A more likely explanation for the contagion is financial—that is, the tendency of lenders and investors who find themselves facing losses in one country to start reducing their holdings in similar countries. Partly, this is attributable to what economists call the “wake-up call” phenomenon, in which members of the Electronic Herd start taking note of ominous parallels between a crisis-stricken country and other, similar countries. Partly, it is attributable to herding behavior, in which portfolio managers follow their competitors’ investing patterns lest they be blamed for failing to spot a trend that was obvious to everyone else. But in Asia, even more powerful factors may have been at work.

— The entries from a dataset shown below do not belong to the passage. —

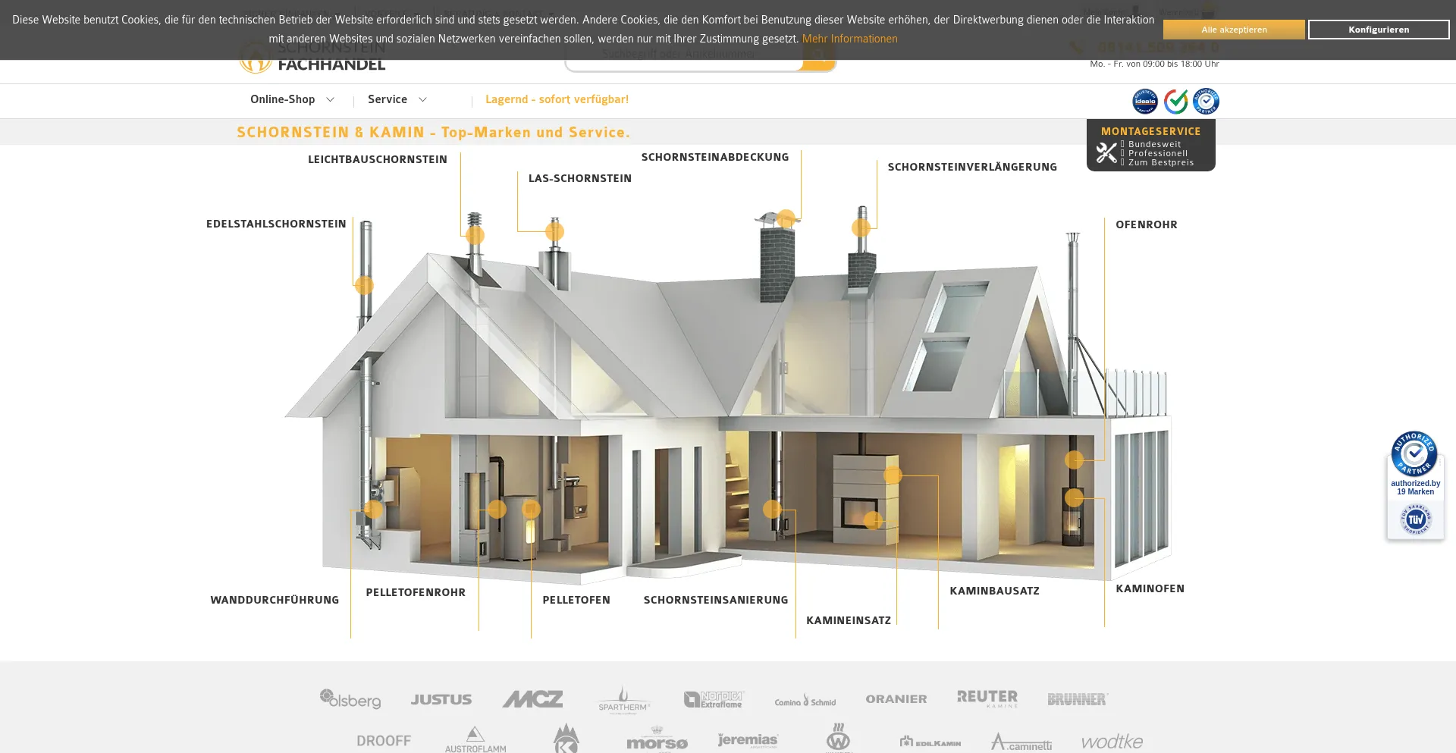Click the TÜV Saarland seal
Screen dimensions: 1456x753
tap(1415, 519)

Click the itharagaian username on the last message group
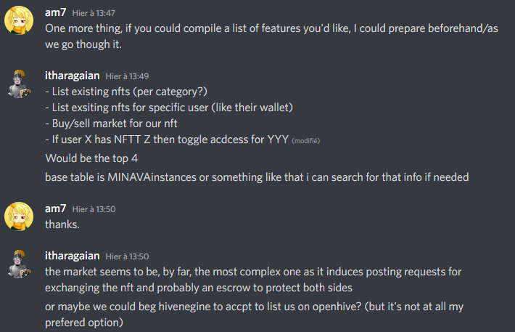pos(72,256)
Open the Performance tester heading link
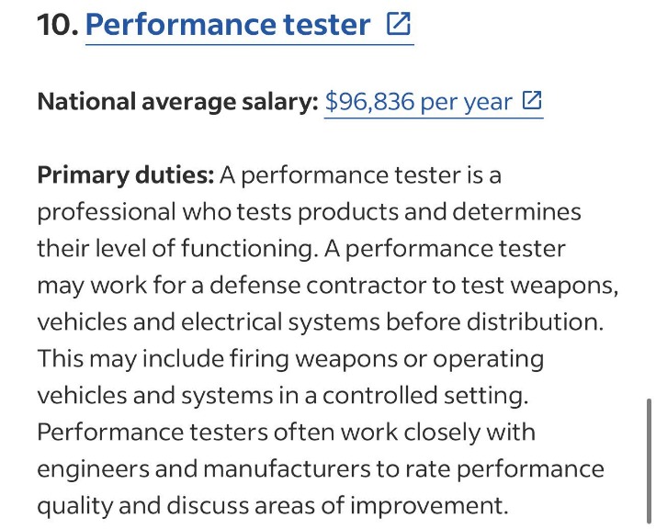Screen dimensions: 656x529 tap(228, 25)
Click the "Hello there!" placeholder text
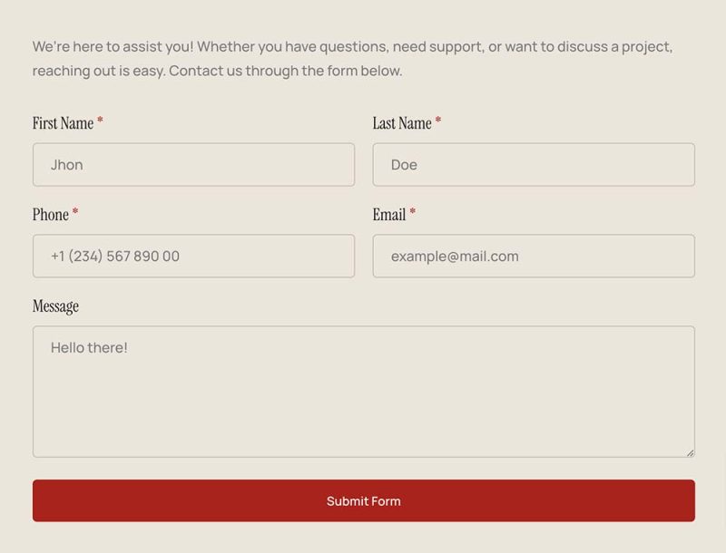The width and height of the screenshot is (726, 553). (x=89, y=347)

Carmen Reinhart, the former IMF economist who visited Japanese banks when they were lending heavily in the region, compiled evidence showing that those same banks played a major role in fomenting contagion there. A study coauthored by Reinhart, who is now at the University of Maryland, revealed that Japanese banks scrambled to cut their loan exposure after the devaluation of the Thai baht. “People tend to think of ‘hot money’ as mutual funds, or hedge funds—which, of course, it is,” Reinhart said. “But in Asia, bank lending was the key form of hot money.” Although banks make long-term loans for specific projects, they also commonly make short-term loans to other banks, typically a couple of weeks to a few months in duration, in what is called the “interbank market.” Under normal conditions, these loans are routinely “rolled over,” or extended, when they expire. But once the crisis started, much of the rolling-over stopped; in other words, “Banks were saying, ‘Not only will I stop new lending; you have to repay what you owe me today,’” Reinha
rt said.
Having been Asia’s major capital suppliers, banks were also the largest capital withdrawers in 1997 and 1998, Reinhart noted, with the Japanese doing it earliest and in the greatest quantities. Japanese banks held $97 billion in loans to the five Asian countries hardest hit by turmoil—Thailand, Malaysia, Korea, Indonesia, and the Philippines—four times the amount lent by U.S. banks. Moreover, Japanese banks were most exposed to Thailand, where the crisis started, and as the deterioration in the value of their Thai loans hit their balance sheets, they became the first to pull out of Asia, calling loans elsewhere and cutting their exposures to the region by more than $10 billion between June 1997 and December 1997. European banks had lent large sums ($85 billion) to these five Asian countries, too, but most of their exposure was in Korea, and they began withdrawing from the region only after the Korean crisis had started. In the end, all rich countries’ banks contributed to the problem. “Even if the banks were not the immediate trigger of financial contagion, their actions certainly made the spillovers, first from Thailand and later from South Korea, far more severe than they would otherwise be,” concluded a 1999 study by Reinhart and Graciela Kaminsky of George Washington University.
Loans from foreign banks were indisputably Korea’s Achilles heel. In contrast with Thailand’s case, foreign capital inflows had played a modest role in the growth of highly protected Korea; Seoul maintained tight ceilings on foreign stock and bond purchases, for example. But Korea opened its financial system in the early 1990s to permit greater borrowing from foreign banks, and Korean banks usually did the borrowing on the interbank market, taking advantage of lower interest rates overseas and passing the funds on to their domestic customers. This was hardly prudent banking practice, since it meant that Korea Inc. was borrowing short-term money abroad—money that had to be repaid in hard currency—and lending it long-term to the expansion-crazed chaebol. Nevertheless, foreign banks rushed into this promising new market, led by the Europeans and the Japanese. From 1994 to 1996, Korea’s liabilities to foreigners soared by more than $45 billion.